Chegando a noite, Vanusa sentia poder respirar: o fluxo de pessoas diminuiu consideravelmente. Mas como de costume, estava morta de frio e pensava em chegar rapidamente em casa. Aproximava-se o final do plantão às dez horas da noite e a troca de escalas ela não tardaria a acontecer. Foi quando ela surgiu novamente.

Eram novamente nove horas da noite novamente quando a senhora trajando a mesma roupa de frio, um sobretudo felpudo charmoso, entrou no hall do pronto-socorro. Disse “boa noite querida”. E estendeu suas mãos sobre o balcão. “Lembra-se de mim? Estive aqui há três noites a procura de meu filho.”

Vanusa lhe respondeu um pouco tímida que sim, pois “como poderia esquecê-la?” Novamente pôs-se a buscar no computador, mas ninguém se encaixava no perfil procurado. E no necrotério, apenas havia uma mulher. A senhora demonstrou tristeza mas estava como antes, muito educada e serena. Agradeceu e foi embora.

Vanusa mais uma vez sentia-se mal pela visita da senhora. “O filho desaparecido há uma semana, talvez morto, quanto sentimento tem aquela mãe a procura de seu filho! Sinto-me mal”. Chegada a sua hora de partir, a plantonista enfrentou o vento frio na rua até avistar um táxi. Chegando em casa, foi depressa para a cama.

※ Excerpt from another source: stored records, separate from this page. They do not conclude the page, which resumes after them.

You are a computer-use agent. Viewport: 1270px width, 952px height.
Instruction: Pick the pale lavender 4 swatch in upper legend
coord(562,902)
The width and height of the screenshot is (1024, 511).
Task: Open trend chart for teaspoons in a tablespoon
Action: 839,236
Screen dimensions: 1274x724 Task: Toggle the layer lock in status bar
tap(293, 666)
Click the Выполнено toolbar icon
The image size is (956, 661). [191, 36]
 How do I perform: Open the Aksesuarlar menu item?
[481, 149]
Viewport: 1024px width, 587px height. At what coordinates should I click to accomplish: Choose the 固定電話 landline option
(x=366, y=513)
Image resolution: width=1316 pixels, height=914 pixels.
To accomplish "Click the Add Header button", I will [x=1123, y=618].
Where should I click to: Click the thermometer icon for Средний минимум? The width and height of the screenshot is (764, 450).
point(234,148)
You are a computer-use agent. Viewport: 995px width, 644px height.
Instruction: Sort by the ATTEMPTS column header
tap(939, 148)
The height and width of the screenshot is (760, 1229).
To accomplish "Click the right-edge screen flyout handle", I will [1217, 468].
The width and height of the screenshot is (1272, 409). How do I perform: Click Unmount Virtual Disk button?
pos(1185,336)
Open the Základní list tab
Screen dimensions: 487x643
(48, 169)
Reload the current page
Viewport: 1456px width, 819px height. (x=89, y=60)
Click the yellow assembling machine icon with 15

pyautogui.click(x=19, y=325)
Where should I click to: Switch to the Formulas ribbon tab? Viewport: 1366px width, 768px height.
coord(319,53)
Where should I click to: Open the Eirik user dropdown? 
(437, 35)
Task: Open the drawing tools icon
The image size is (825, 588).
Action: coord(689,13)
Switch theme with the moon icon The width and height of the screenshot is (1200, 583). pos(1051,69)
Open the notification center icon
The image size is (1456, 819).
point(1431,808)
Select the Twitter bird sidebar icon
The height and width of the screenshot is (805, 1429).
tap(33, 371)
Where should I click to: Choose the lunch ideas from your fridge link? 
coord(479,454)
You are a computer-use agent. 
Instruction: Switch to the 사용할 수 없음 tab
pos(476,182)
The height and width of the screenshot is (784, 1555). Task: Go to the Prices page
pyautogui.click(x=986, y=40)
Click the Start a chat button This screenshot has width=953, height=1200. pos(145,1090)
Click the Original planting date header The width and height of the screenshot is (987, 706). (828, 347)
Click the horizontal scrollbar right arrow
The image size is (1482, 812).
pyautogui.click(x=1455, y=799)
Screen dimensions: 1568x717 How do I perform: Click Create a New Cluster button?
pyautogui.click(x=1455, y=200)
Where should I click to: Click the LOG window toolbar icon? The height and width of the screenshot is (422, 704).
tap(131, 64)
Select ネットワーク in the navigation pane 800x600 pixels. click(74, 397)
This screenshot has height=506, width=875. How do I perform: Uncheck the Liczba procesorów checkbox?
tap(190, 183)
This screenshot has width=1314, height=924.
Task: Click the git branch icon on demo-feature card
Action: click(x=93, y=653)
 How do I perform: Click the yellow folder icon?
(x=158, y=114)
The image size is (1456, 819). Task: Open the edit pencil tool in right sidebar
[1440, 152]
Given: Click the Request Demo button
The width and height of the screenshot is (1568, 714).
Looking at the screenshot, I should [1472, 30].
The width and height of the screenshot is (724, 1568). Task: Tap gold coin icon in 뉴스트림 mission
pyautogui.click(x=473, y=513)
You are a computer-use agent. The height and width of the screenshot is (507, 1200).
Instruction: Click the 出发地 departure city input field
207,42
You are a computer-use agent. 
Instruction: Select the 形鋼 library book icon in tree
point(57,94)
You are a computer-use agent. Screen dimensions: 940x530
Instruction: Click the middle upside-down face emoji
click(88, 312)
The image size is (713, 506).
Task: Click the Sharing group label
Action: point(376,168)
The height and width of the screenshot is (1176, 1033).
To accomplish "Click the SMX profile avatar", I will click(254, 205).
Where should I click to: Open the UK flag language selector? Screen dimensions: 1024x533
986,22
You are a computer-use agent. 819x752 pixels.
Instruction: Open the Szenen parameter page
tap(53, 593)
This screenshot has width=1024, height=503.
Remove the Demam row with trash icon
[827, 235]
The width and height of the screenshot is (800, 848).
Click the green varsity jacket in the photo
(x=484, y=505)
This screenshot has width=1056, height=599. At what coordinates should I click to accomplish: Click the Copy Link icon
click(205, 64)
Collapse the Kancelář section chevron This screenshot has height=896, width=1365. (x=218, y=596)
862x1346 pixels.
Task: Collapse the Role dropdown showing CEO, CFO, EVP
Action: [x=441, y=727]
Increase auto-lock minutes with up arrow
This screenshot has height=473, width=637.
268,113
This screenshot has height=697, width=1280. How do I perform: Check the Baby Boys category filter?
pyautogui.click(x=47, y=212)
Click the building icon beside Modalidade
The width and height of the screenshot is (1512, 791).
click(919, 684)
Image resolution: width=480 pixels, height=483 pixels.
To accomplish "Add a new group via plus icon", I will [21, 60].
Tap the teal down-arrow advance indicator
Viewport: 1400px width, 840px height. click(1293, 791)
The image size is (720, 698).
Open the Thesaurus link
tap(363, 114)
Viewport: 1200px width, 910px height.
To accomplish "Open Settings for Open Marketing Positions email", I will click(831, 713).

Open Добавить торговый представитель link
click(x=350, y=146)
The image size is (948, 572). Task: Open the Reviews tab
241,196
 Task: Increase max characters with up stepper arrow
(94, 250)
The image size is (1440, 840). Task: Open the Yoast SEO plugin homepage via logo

Mas não era fácil dormir. Aquela senhora parecia entrar através da janela fechada, dessa vez chamando Vanusa pelo nome. Com toda essa história dormiu mal a noite, e quase perde o horário de seu atendimento matutino no outro dia. Acordou meia hora depois do despertador e levantou-se depressa. Chegou ao hospital a tempo de começar o turno.

Nos dois dias de atendimento diurno, outras vítimas de acidente deram entrada. Vanusa viu-se ocupada os dias inteiros. Mas durante seu intervalo para o cafezinho ainda pensava em dona Lucia. Pensava: suportaria receber outra visita daquelas às nove horas da noite? Rezou um Pai nosso para reunir forças, só por via das dúvidas.

Até que chegou a noite tão temida. E nessa noite, quando deu nove horas em ponto entrou um rapaz alegando reclamar pelo corpo de sua mãe, desaparecida há dez dias. Senhor! O nome do rapaz era Cláudio Resende, o mesmo procurado pela mãe nas noites anteriores. Foram então direto para o necrotério, onde havia o corpo de uma senhora.

Senhor! A senhora no necrotério era Lúcia de Fátima Resende, aquela que buscava seu filho em noites anteriores. O filho a reconhecia. Vanusa resolveu não lhe contar a história, preferindo rezar para que a senhora Lúcia encontrasse descanso agora que ela finalmente encontrara o filho.